Eine solche Akkumulation von Entscheidungsmöglichkeit (um das Wort "Macht" hier zu vermeiden, das ich bei unverbindlichen Meinungsbildern für unangemessen halte) halte ich für bedenklich - schon aus demokratietheoretischen Gründen heraus, aber auch deshalb, weil sie die anderen Teilnehmer massiv frustriert. (Ich versuche, dieser Frustration dadurch entgegen zu wirken, dass ich mein Abstimmverhalten wenigstens ordentlich begründe. Kein Ahnung, wie viel das hilft, aber ich stelle bei mir selbst fest, dass es mich frustriert, wenn andere Piraten mit erheblichem Stimmgewicht abstimmen und ich ihre Gründe nicht nachvollziehen kann.)

Es ist jetzt nun gar nicht erforderlich, auf Delegationen zu verzichten. Meiner Meinung nach würde es schon reichen, wenn die Möglichkeit bestehen würde, erhaltenes Stimmgewicht auf mehrere aufzuteilen. Ich bin optimistisch, dass dies dann auch geschehen und dadurch kaum mehr allzugroße Delegationsblöcke entstehen würden.
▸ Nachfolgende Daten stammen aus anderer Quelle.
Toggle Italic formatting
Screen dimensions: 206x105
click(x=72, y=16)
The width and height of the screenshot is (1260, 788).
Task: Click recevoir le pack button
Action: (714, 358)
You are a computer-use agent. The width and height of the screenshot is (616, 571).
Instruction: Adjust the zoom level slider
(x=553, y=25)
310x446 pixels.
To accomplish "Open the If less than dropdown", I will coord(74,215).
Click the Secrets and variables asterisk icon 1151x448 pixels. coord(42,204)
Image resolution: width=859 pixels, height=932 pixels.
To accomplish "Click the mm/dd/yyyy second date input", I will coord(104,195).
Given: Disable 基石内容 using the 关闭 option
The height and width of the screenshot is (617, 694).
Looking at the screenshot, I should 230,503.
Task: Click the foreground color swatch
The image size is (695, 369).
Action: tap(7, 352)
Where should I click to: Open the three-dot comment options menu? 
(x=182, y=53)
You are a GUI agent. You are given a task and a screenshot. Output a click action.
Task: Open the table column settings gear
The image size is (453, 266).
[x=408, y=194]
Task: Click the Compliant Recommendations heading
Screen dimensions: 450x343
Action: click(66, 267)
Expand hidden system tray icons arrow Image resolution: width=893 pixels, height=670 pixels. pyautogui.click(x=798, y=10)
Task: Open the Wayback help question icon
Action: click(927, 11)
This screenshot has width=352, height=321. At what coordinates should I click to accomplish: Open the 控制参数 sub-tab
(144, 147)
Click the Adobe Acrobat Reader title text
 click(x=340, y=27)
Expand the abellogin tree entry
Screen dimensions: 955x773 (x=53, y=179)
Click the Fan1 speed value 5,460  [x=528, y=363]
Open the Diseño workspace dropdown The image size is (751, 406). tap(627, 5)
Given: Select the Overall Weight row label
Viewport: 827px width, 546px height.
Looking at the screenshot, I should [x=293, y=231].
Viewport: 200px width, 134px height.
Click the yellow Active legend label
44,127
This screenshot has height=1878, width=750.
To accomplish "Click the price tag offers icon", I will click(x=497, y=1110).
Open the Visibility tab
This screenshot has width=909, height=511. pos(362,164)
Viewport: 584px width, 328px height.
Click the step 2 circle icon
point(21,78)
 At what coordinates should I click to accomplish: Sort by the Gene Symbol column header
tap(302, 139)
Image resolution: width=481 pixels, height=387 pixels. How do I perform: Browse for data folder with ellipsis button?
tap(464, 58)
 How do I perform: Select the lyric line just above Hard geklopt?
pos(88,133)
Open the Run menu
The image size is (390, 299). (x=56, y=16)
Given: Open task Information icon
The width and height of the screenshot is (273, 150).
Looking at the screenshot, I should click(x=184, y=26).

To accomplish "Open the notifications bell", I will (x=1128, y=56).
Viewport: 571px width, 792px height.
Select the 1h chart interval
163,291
Mit einem System öffentlicher Abstimmempfehlungen könnte ich auch leben. Ich bevorzuge jedoch Delegationen, da ich dort, wo ich mir keine Meinung bilden möchte (weil mich das Thema zu wenig interessiert) oder kann (weil ich gerade keine Zeit habe), auch nicht erst Abstimmempfehlungen lesen möchte.

Fazit

Zur Eingangsfrage "stimmt es wirklich, dass du gegen #BEO und für #SMV bist?": Nein, das stimmt so nicht, ich sehe bei beidem Stärken und Schwächen. Und ich sehe bei beidem noch nicht, wie eine Diskussionsphase, die diesen Namen auch verdient, realisiert werden soll.